New York, 1 December 1954
1/54. Restricted
Disarmament in the United Nations
I have the honour to offer some brief general comment on the question of Disarmament in the United Nations.
[matter omitted]
- As a result of Western leadership in United Nations efforts on Disarmament having passed from the United States to France and the United Kingdom, a change appears to have taken place, if not in the Western approach in its basic principles, at least in the manner in which these principles are being presented.1 What was originally an American method of approach has been superseded by an Anglo-French method of approach, and this seemed apparent in the work of the Disarmament Commission Sub-Committee, which met in London in May and June 1954. What I am trying to indicate is my feeling that the United States adopted a typically thorough-going method of approach which tried to take account of all factors and amounted to a very detailed blue-print of what the United States would be prepared to do and of the sort of controls the United States would accept and would want the USSR to accept.
[matter omitted]
- The Anglo-French approach on the other hand appears designed to appeal directly and dramatically to European public opinion. No doubt all the stages and safeguards demanded by the Americans are still implicit in the Anglo-French plan, but these safeguards and stages are hidden in language which gives the impression that the positions of East and West on this matter are closer than in fact they are. This tends to encourage the public to expect some tangible result in the not too distant future.
[matter omitted]
- Meanwhile, as you know, it is intended that Australia should present views to the Disarmament Commission on the substance of the proposals now before it and my own feeling is that the best thing for us to do is to put as frankly as we can (in view of the presence in the Disarmament Commission of the Soviet Union and a number of powers with whom we do not have very intimate relations) our real thoughts about the likely effects for Australia of the adoption of the Anglo-French proposals as the basis for a world Disarmament Treaty. I do not myself feel that this could do us anything but good internationally, and may serve to bring the Disarmament Commission down to earth. It will also serve notice on our friends that we are not prepared to have thrust upon us as faits accomplis, proposals such as the 1% population ceilings for armed forces of May, 1952, no matter how agreeable the propaganda benefits of such manoeuvres may appear to European eyes.2 You will of course be able, much better than I, to gauge its beneficial results in terms of public support in Australia for the Government’s defence programme, and Australian commitments under the Manila Treaty.3
[matter omitted]
- I feel therefore that we shall need to keep in very close touch with the work of the Sub-Committee next year. There is talk of the Sub-Committee’s holding its meetings in Paris or Geneva; Moscow has also been suggested as a meeting-place, although probably only in half earnest.

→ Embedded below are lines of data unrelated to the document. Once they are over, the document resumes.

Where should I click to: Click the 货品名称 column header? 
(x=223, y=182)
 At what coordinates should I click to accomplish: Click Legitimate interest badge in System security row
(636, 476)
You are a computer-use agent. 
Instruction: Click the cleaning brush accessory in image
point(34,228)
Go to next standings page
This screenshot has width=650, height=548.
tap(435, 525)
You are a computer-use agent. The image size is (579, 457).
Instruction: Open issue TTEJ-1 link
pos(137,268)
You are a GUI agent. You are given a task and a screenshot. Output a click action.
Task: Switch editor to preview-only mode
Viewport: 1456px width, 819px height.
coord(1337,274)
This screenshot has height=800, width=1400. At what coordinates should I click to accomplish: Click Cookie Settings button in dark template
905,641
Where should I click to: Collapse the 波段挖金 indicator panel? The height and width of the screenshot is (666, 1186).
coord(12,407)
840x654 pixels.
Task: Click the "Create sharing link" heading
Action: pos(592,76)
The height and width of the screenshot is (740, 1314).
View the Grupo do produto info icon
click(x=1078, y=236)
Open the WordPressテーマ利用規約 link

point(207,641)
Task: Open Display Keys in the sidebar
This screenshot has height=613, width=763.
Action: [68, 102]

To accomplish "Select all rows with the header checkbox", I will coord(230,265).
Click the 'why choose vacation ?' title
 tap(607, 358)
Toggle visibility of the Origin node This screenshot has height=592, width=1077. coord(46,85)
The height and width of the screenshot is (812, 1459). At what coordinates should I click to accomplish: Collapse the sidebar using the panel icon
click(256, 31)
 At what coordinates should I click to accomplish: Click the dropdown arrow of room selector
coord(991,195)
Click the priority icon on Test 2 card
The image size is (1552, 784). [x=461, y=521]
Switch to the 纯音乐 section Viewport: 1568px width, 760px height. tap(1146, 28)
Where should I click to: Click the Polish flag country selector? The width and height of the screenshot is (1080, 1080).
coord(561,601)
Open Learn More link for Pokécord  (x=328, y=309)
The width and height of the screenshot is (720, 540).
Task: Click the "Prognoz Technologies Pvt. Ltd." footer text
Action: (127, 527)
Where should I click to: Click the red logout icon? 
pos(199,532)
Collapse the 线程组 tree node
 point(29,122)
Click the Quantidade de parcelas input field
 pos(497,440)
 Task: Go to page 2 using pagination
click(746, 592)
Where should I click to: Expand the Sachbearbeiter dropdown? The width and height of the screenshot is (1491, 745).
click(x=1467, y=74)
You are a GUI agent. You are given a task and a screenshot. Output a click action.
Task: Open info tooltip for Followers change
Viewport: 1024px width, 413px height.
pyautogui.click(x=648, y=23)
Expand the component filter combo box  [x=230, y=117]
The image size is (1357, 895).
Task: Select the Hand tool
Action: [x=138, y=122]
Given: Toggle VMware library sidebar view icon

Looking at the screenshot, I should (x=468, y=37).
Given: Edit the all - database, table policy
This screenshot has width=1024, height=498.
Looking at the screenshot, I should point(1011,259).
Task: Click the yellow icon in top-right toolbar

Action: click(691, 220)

- I am sending a copy of this despatch to the Australian Embassies in Washington and Paris, to the Australian High Commissioner’s Office in Ottawa, and to the External Affairs Officer in London.
[NAA: A1838, TS681/10 part 3]
- 1 See note 8 to Document 15.
- 2 The United States, France and the United Kingdom had submitted plans to the UN General Assembly in May 1952 calling for military manpower ceilings as part of a comprehensive program for the regulation, limitation and balanced reduction of armed forces. While highly appealing to Western European countries, which favoured parity with the disproportionately larger Soviet forces, the scheme was rejected by the USSR. See Bourantonis, Quest for Nuclear Disarmament , pp. 38-9.
- 3 The South East Asia Treaty Organization (SEATO) came into existence on 8 September 1954 with the signing of the South East Asia Collective Defence Treaty (commonly known as the Manila or SEATO Treaty). The signatories were Australia, France, New Zealand, Pakistan, the Philippines, Thailand, the United Kingdom and the United States. The treaty committed the signatories to resist aggression by means of an armed attack in the treaty area and also in Laos, Cambodia and ‘the free territory under the jurisdiction of the State of Vietnam’.